Messiness

Dear blogosphere,

I have not abandoned you. Yes, I realize it has been quite a while since you have heard from me. I've been ... adjusting. Sometimes I have done that well; other times it has been a struggle.

It's called re-entry. Or reverse culture shock.

StudyAbroad.com describes reverse culture shock as having four phases:

  1. Disengagement
  2. Initial euphoria
  3. Irritability and hostility
  4. Readjustment and adaption
Yeah, I'm in stage three. Not so fun. Though that title may make it sound a little over dramatic. I'm not walking around like the Hulk. I just tend to frustrate easily: when things aren't like they were in France or I feel like someone doesn't understand where I'm coming from. Oh, did I mention the disorientation? I can't quite seem to get a grip on my schedule; some days I am pretty sure that if I didn't have my head screwed on, I would walk out the door without it. I lost my keys the other day. In the car.

How to describe it in one sentence?

I love being home, and I miss being in France ... all at the same time.

So lately, I've been at a loss for words.

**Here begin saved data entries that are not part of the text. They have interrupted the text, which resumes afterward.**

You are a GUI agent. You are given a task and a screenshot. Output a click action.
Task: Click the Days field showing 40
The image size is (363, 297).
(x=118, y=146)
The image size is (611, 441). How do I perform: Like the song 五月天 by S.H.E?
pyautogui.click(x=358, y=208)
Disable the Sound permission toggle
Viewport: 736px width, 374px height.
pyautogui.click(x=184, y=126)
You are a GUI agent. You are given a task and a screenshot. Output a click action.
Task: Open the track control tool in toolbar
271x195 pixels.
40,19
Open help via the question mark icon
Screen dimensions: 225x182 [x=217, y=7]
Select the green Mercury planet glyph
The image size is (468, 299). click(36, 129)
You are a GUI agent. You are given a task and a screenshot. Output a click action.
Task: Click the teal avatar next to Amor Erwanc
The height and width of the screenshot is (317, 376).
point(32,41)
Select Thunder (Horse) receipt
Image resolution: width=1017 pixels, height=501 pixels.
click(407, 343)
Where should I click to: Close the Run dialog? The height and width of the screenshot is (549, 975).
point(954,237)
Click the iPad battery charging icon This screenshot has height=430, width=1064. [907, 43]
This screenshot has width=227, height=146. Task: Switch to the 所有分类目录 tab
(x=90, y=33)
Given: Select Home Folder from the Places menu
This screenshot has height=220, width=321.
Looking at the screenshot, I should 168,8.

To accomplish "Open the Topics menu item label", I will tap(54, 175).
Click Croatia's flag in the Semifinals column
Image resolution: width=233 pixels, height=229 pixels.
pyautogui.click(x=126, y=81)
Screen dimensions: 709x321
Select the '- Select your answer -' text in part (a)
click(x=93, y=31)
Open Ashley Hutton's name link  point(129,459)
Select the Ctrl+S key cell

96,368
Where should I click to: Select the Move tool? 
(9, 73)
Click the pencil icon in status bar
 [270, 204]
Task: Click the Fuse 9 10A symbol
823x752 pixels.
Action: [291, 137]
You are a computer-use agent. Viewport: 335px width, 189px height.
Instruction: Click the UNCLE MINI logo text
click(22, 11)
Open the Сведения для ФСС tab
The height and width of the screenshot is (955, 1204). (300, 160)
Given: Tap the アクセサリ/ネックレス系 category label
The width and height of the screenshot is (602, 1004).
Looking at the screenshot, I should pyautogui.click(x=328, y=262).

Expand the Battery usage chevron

And let's be honest, life has been messy lately. Full of emotions: frustration, happiness, sadness, and even being overwhelmed. I wasn't ready to talk about messiness. I'm still not sure I am. And a part of me doesn't think I need to. Because even if you haven't had re-entry messiness, I'm pretty sure we've all had messy pieces of our lives. You might not get exactly where I am, but you can empathize.

But there are some things I need to say about messiness. So here it goes.

Messiness isn't my thing. I like neatness and order. When things get messiness, I try to fix them. If I'm trying to fix things, I am not letting God take care of them. Lately, I haven't been letting God fix my messy. He isn't fixing it on my timeline so I am trying to fix it myself. It's not going well.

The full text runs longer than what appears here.